A significant factor in this rise was Momentum, ‘accused’ by the media of ‘just’ being ‘the radical militant tendency’ – Murray deconstructs this view fairly comprehensively, showing both negative and positive changes in the terrain.
And it is here where the few blind spots are most glaring – throughout the 80s and 90s there was a shift away from a relatively monolithic unionised left toward one of more obviously disparate fellow-travellers. Whilst occasionally, grudgingly, acknowledging the positive aspects of this shift, Murray seems out of touch with it.

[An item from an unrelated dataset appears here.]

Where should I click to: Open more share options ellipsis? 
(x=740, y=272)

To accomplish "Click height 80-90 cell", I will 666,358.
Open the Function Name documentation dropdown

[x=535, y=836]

He seems blind to the activities of, say, Road Alert, Earth First!, the anti-WTO protests, a growing LGBT+ coalition… There are a number of issues with individualist life-style factionalism on the left, and it’s true they need to be addressed (for example, the LGBT+ community is particularly negatively riven over a few things, and particularly misunderstood by those outside it), but they are also important – diversity needs to be embraced, not choked by an old fashioned ‘worker as clone of his fellows’ ant-hill mentality. Frankly, that was a major factor in my embracing a ‘social ecologist’ viewpoint, trying to square ‘left’, ‘anarchist’ and ‘green’, and avoiding the ‘old left’ like the plague for thirty years – and I’m far from alone.
Like many of us, we joined Corbyn’s Labour because it offered a return to some core left values in a younger more diverse party. Now we’ve an election, bring it on, we need real positive change and it’s only this newly risen, broader left that can offer it.
Overall, I can’t recommend this book enough in this freakishly unique moment – a crucial crossroads between civilised socialistic and greened mixed-economy (with a view to more radical reform in time) under a revitalised Labour Party, or outright thuggish right-wing planet-trashing barbarism.